Stored records:
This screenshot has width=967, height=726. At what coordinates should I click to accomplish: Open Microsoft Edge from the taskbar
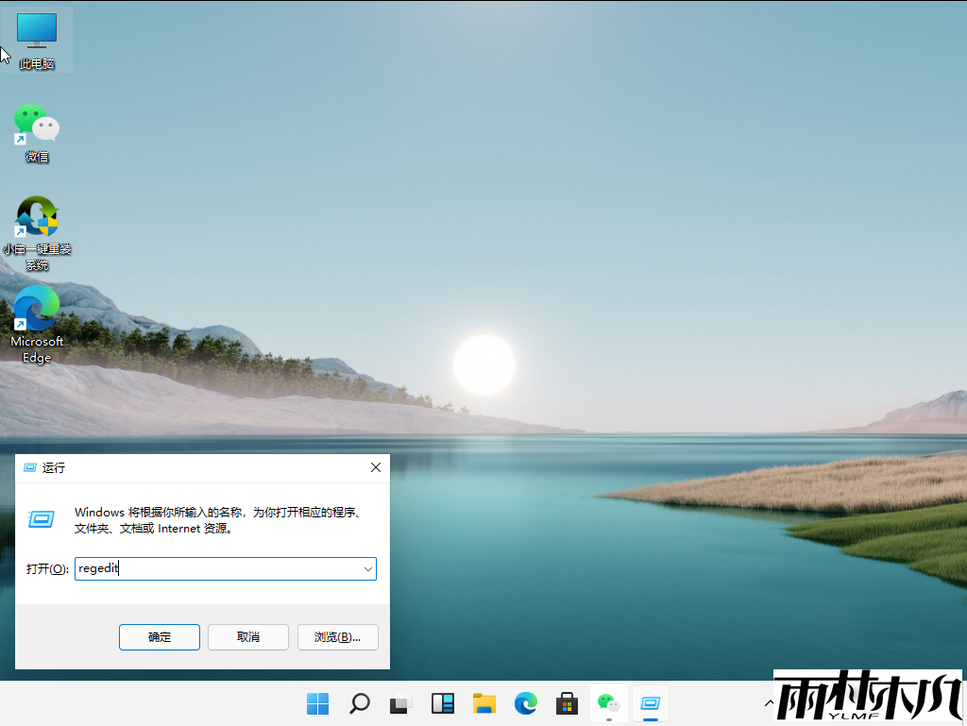tap(526, 703)
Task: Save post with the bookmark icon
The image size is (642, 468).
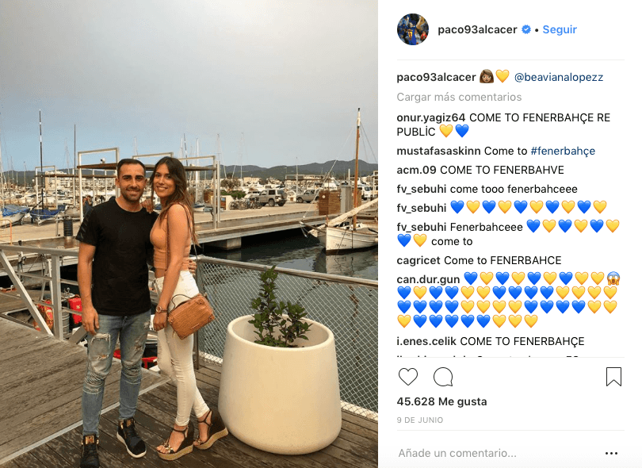Action: click(613, 377)
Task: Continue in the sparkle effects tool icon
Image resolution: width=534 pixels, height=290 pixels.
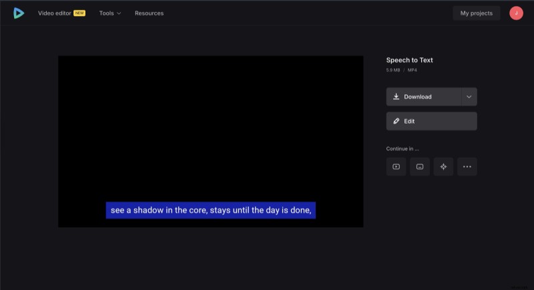Action: point(443,166)
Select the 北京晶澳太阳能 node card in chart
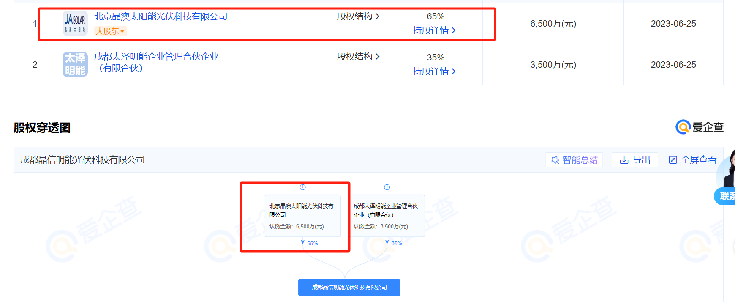The image size is (735, 302). [x=302, y=216]
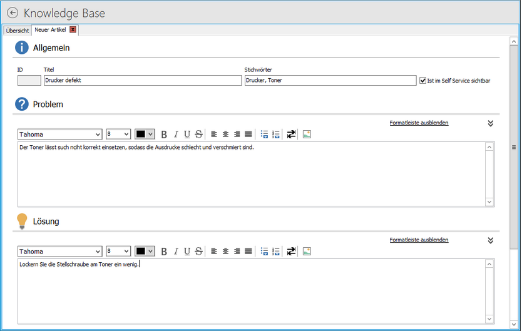
Task: Switch to the Übersicht tab
Action: pos(17,30)
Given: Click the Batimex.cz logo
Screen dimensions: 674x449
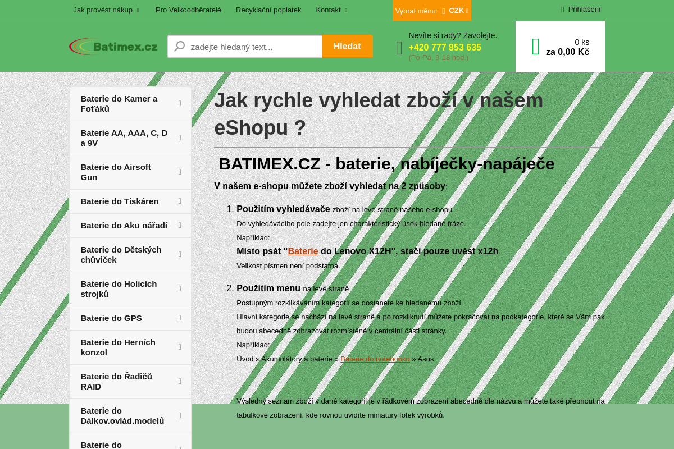Looking at the screenshot, I should [113, 46].
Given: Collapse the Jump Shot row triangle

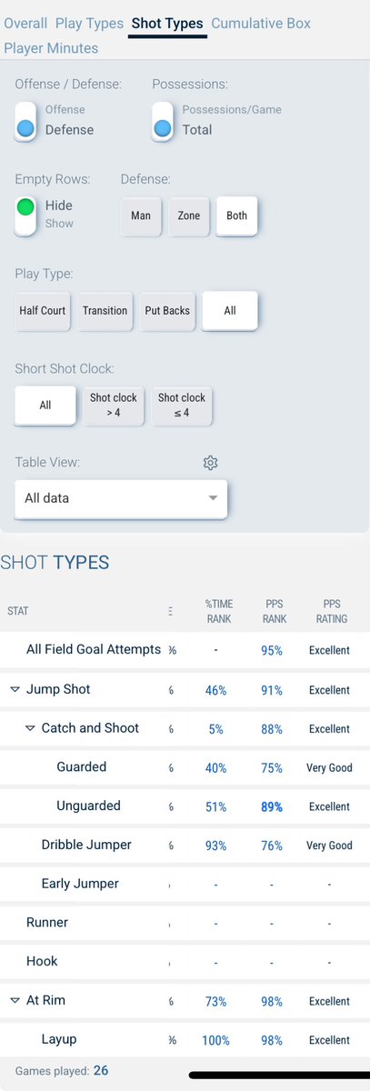Looking at the screenshot, I should (x=15, y=690).
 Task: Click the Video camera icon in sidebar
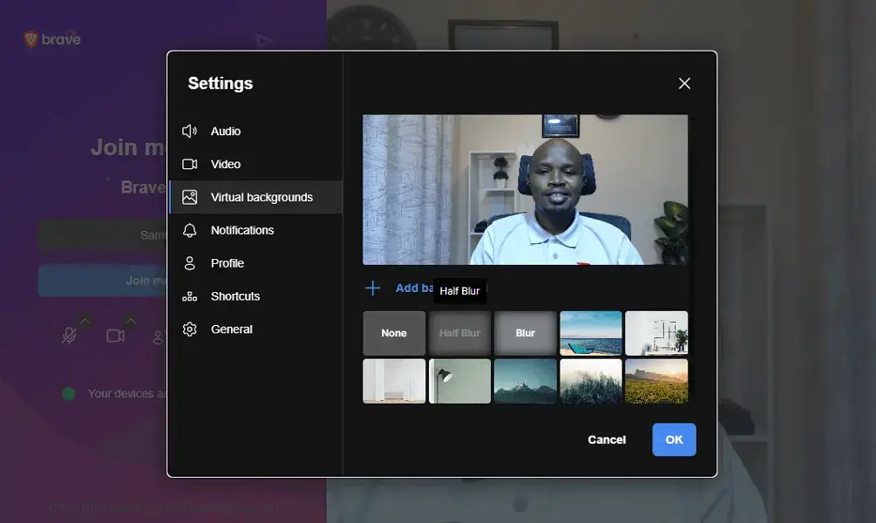[x=189, y=165]
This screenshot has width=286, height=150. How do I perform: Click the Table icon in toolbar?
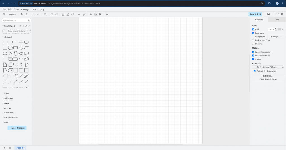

TASK PROMPT:
Keep every word of the lines above unchanged in the copy, and omit the pictures.

TASK OUTPUT:
This screenshot has width=967, height=726. At what coordinates should I click to accomplish: Open Microsoft Edge from the taskbar
tap(526, 703)
Task: Save post with the bookmark icon
The image size is (642, 468).
Action: click(613, 377)
Task: Continue in the sparkle effects tool icon
Image resolution: width=534 pixels, height=290 pixels.
Action: point(443,166)
Select the 北京晶澳太阳能 node card in chart
The image size is (735, 302). [x=302, y=216]
Task: Switch to the Übersicht tab
Action: pos(17,30)
Given: Click the Batimex.cz logo
Screen dimensions: 674x449
Looking at the screenshot, I should [113, 46].
Given: Collapse the Jump Shot row triangle

Looking at the screenshot, I should (x=15, y=690).
 Task: Click the Video camera icon in sidebar
[x=189, y=165]
This screenshot has width=286, height=150. How do I perform: Click the Table icon in toolbar?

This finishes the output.